# PAGE
Data Exploration and Cleaning

This section is to check incorrect and missing values in the data set.

skimr::skim(pop_data)
Data summary
Name pop_data
Number of rows 100928
Number of columns 7
_______________________
Column type frequency:
character 5
numeric 2
________________________
Group variables None

Variable type: character

skim_variable n_missing complete_rate min max empty n_unique whitespace
PA 0 1 4 23 0 55 0
SZ 0 1 4 29 0 332 0
AG 0 1 6 11 0 19 0
Sex 0 1 5 7 0 2 0
TOD 0 1 6 39 0 8 0

Variable type: numeric

skim_variable n_missing complete_rate mean sd p0 p25 p50 p75 p100 hist
Pop 0 1 40.44 125.73 0 0 0 20 2300 ▇▁▁▁▁
Time 0 1 2022.00 0.00 2022 2022 2022 2022 2022 ▁▁▇▁▁

Create Age-Sex Pyramid

This section explores the creation of an Age-Sex Pyramid.

Exploration of y-axis Data

Exp1 <- pop_data %>% 
  filter(PA == "Ang Mo Kio") %>%
  group_by(AG, Sex) %>%
  summarise(`sum_pop` = sum(`Pop`), n = n()) %>%
  ungroup()
`summarise()` has grouped output by 'AG'. You can override using the `.groups`
argument.
ggplot(data = Exp1,
       aes(y = AG)) +
  geom_bar() +
  theme_bw() +  
  ggtitle("Test: Age Group Distribution") 

Based on the y-axis (Age Group), 2 issues are noticed:

  • Each Age Group is written with an underscore (“_”) instead of a space in between each word/number

  • The values are organized alphabetically with consideration of the starting value (number or alphabet). As such “5_to_9” came before “45_to_49”

Correcting Age Labels

pop_data$AG <- gsub("_", " ", pop_data$AG, fixed = TRUE)

Correcting Sequence

age_correct <- c("0 to 4", "5 to 9", "10 to 14", "15 to 19", "20 to 24", "25 to 29", "30 to 34", "35 to 39", "40 to 44", "45 to 49", "50 to 54", "55 to 59", "60 to 64", "65 to 69", "70 to 74", "75 to 79", "80 to 84", "85 to 89", "90 and over")

# PROVIDED DATA
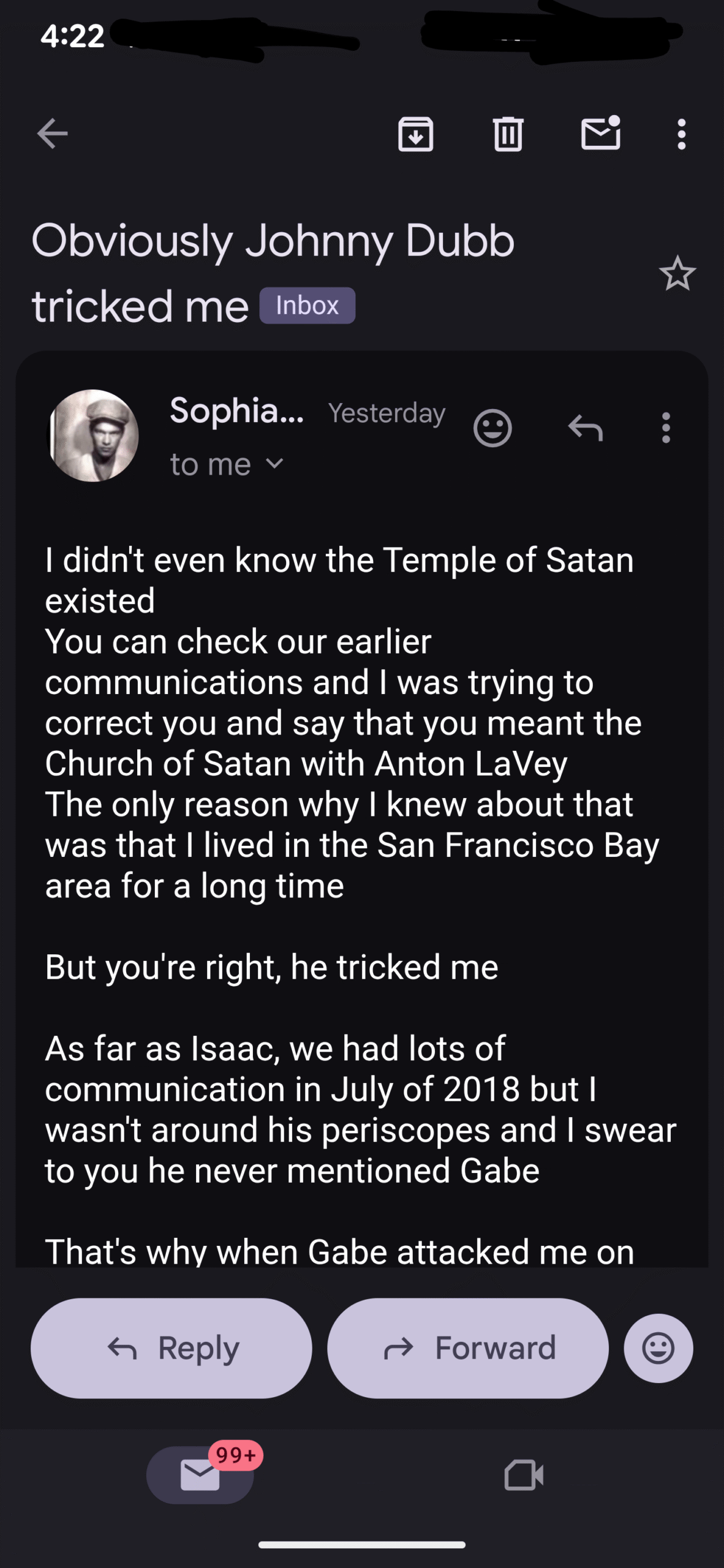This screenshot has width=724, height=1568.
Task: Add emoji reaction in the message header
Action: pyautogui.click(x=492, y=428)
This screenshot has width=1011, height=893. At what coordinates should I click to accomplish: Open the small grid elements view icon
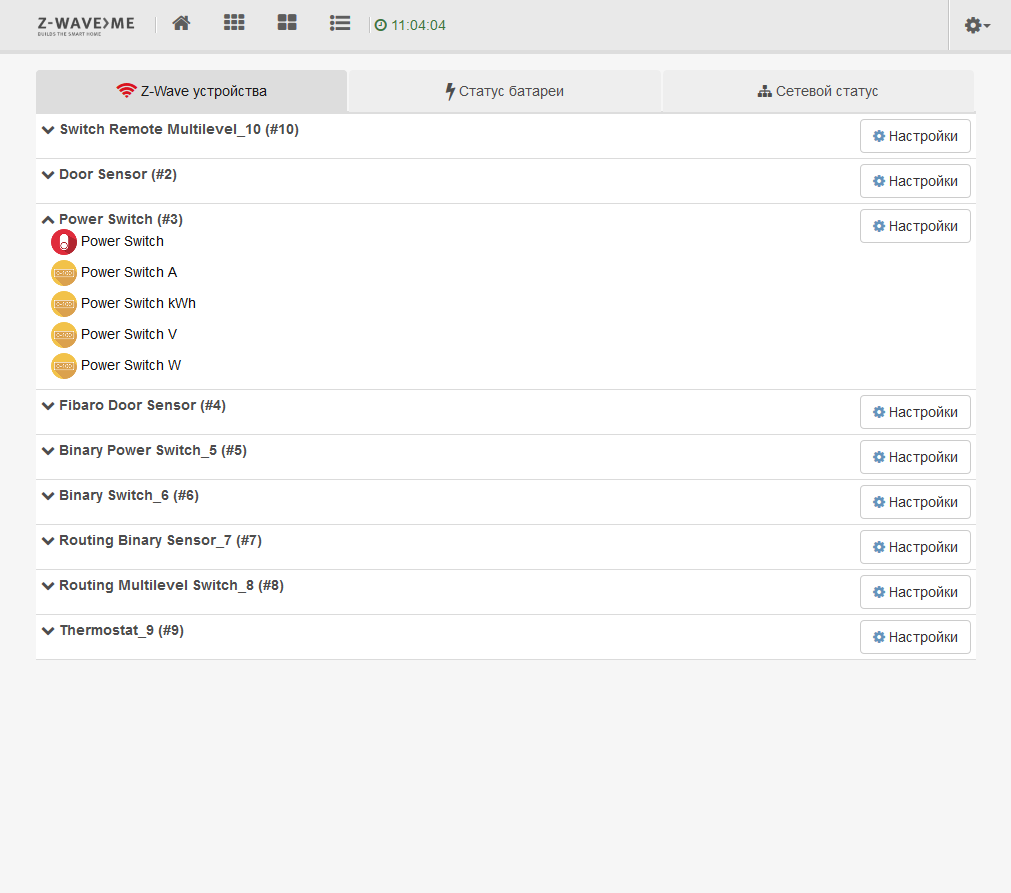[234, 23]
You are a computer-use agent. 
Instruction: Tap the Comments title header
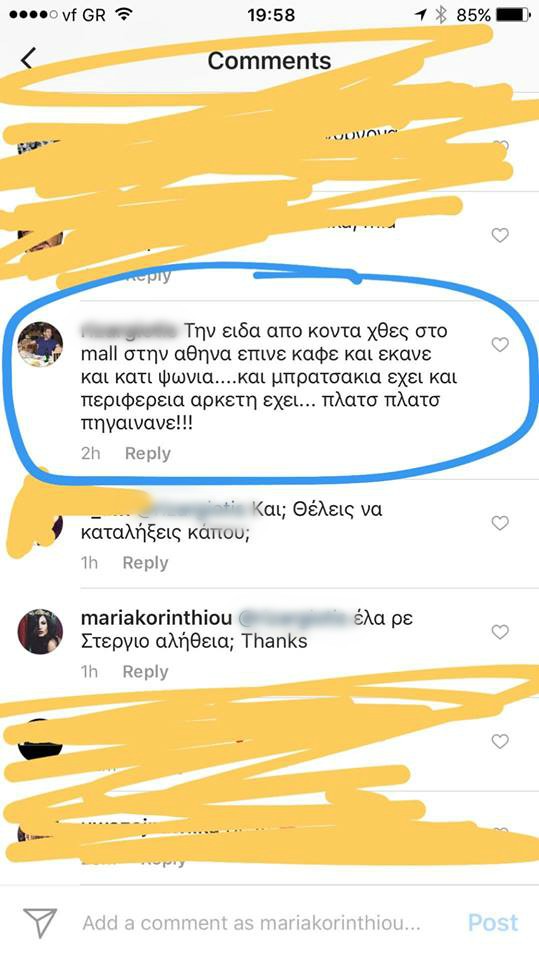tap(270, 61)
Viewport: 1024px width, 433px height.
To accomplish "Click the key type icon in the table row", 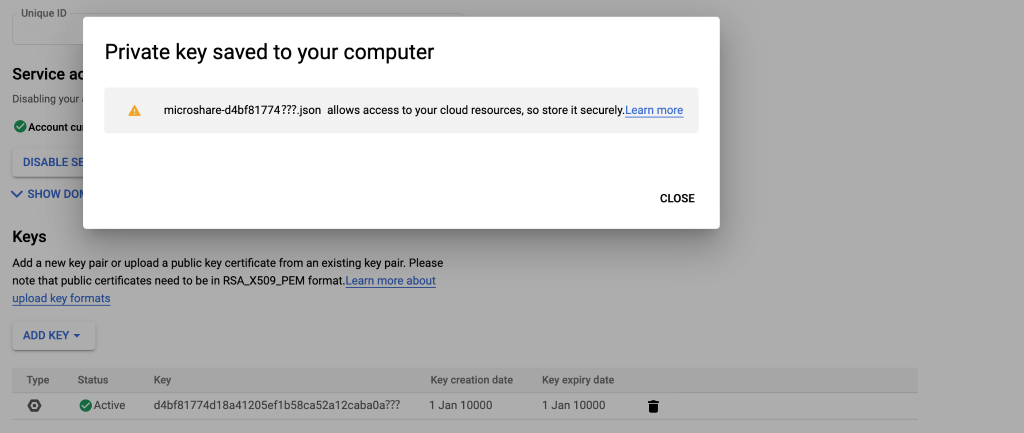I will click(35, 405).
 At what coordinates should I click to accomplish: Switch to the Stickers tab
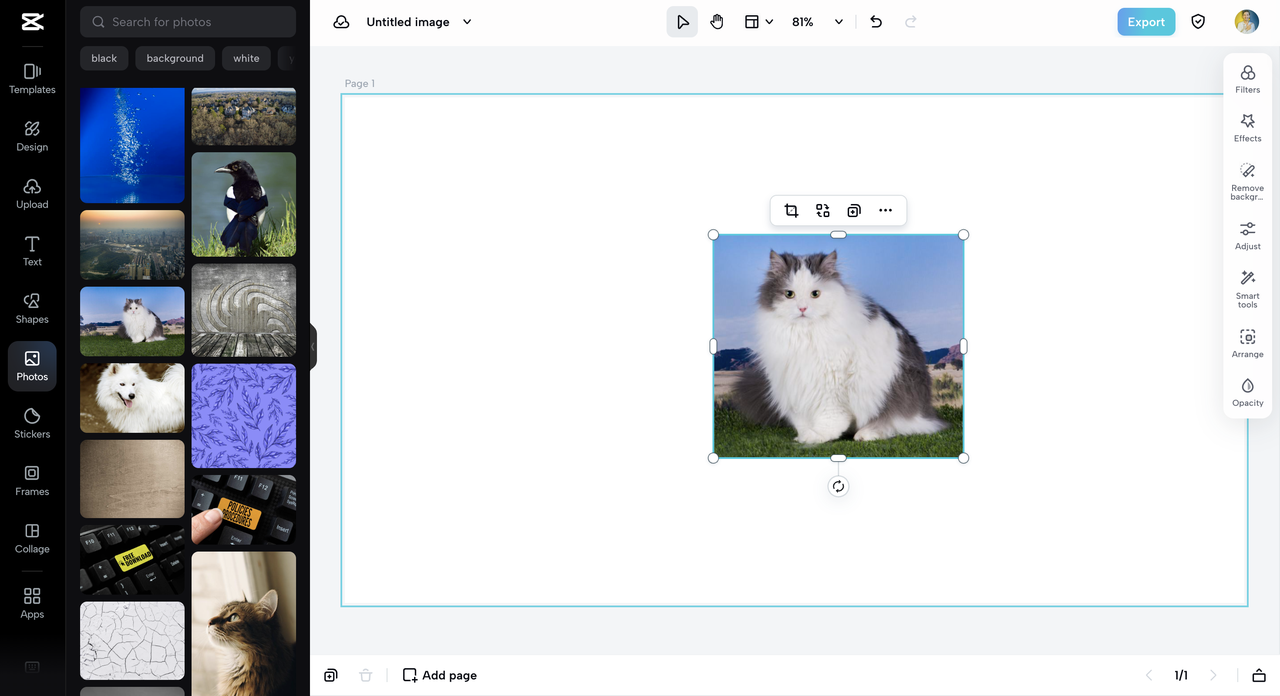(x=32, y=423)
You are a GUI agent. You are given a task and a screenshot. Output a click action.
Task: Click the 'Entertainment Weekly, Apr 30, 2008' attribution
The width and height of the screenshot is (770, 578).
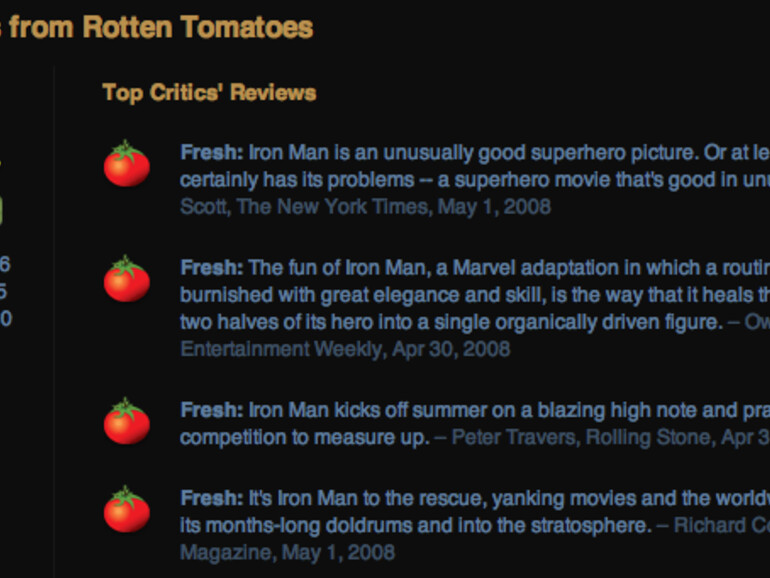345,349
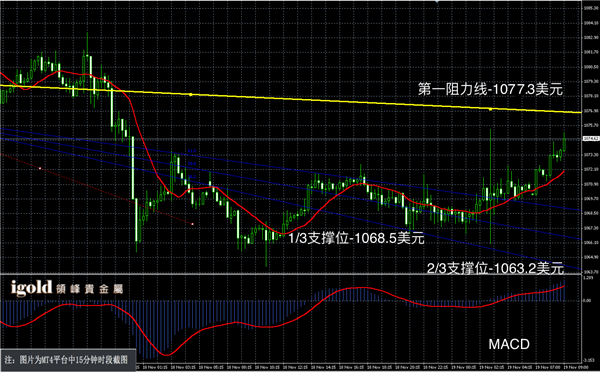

# YOUR TASKS
**1.** Please reproduce the part of the data cleaning walkthrough above that opens with the words containing "Based on the" and closes with "fixed = TRUE)".
**2.** In the data cleaning walkthrough, why does "5_to_9" come before "45_to_49" on the y-axis? Answer in one to three sentences.

# TASK-BY-TASK ANSWERS
**1.**
Based on the y-axis (Age Group), 2 issues are noticed:

  • Each Age Group is written with an underscore (“_”) instead of a space in between each word/number

  • The values are organized alphabetically with consideration of the starting value (number or alphabet). As such “5_to_9” came before “45_to_49”

Correcting Age Labels

pop_data$AG <- gsub("_", " ", pop_data$AG, fixed = TRUE)

**2.** The age group values are arranged alphabetically according to their starting value, whether a number or a letter. As a result, "5_to_9" is placed ahead of "45_to_49".